Höhere finanzielle Unterstützung und bessere Schwangerenberatung

2010: Das ändert sich für Familien

Am 1. Januar 2010 wurden das Kindergeld, der Kinderfreibetrag sowie der Unterhaltsvorschuss erhöht. Im Sinne einer besseren Schwangerenberatung existiert nun außerdem ein verändertes Schwangerschaftskonfliktgesetz.


Kindergeld, Unterhaltsvorschuss und Kinderfreibetrag

Das monatliche Kindergeld für das erste und zweite Kind ist von 164 Euro auf 184 Euro, für das dritte Kind von 170 Euro auf 190 Euro und für alle weiteren Kinder von 195 Euro auf 215 Euro gestiegen.

Der Unterhaltsvorschuss für Kinder getrennt lebender Eltern wurde von 117 Euro auf 133 Euro für Kinder bis fünf Jahre und von 158 Euro auf 180 Euro für die Sechs- bis Elfjährigen angehoben. Der Kinderfreibetrag wurde von 6024 Euro auf 7008 Euro erhöht.

Der gesetzliche Mindestunterhalt beträgt nun:

für Kinder bis zur Vollendung des sechsten Lebensjahres 317 Euro
für Kinder bis zur Vollendung des 12. Lebensjahres 364 Euro und
für Kinder bis zur Vollendung des 18. Lebensjahres 426 Euro.


Verbesserte Schwangerenberatung

Im Interesse einer besseren Beratung von Schwangeren, die ein möglicherweise behindertes Kind erwarten,  ist ein verändertes Schwangerschaftskonfliktgesetz in Kraft getreten.
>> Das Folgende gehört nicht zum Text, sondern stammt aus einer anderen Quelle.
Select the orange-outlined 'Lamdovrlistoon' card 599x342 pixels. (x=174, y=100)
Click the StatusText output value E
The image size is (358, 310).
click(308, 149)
Der für die Diagnose zuständige Arzt ist nun verpflichtet, die Schwangere zu den psychosozialen und medizinischen Aspekten, die aus der Analyse resultieren können, zu beraten und gegebenenfalls entsprechende Fachärzte hinzuziehen. Die Indikation darf erst nach drei Tagen erfolgen; der Arzt muss hierbei die Schwangere über die Folgen eines Schwangerschaftsabbruchs aufklären. Die Schwangere muss die Beratung bzw. den Verzicht auf die Beratung dokumentieren.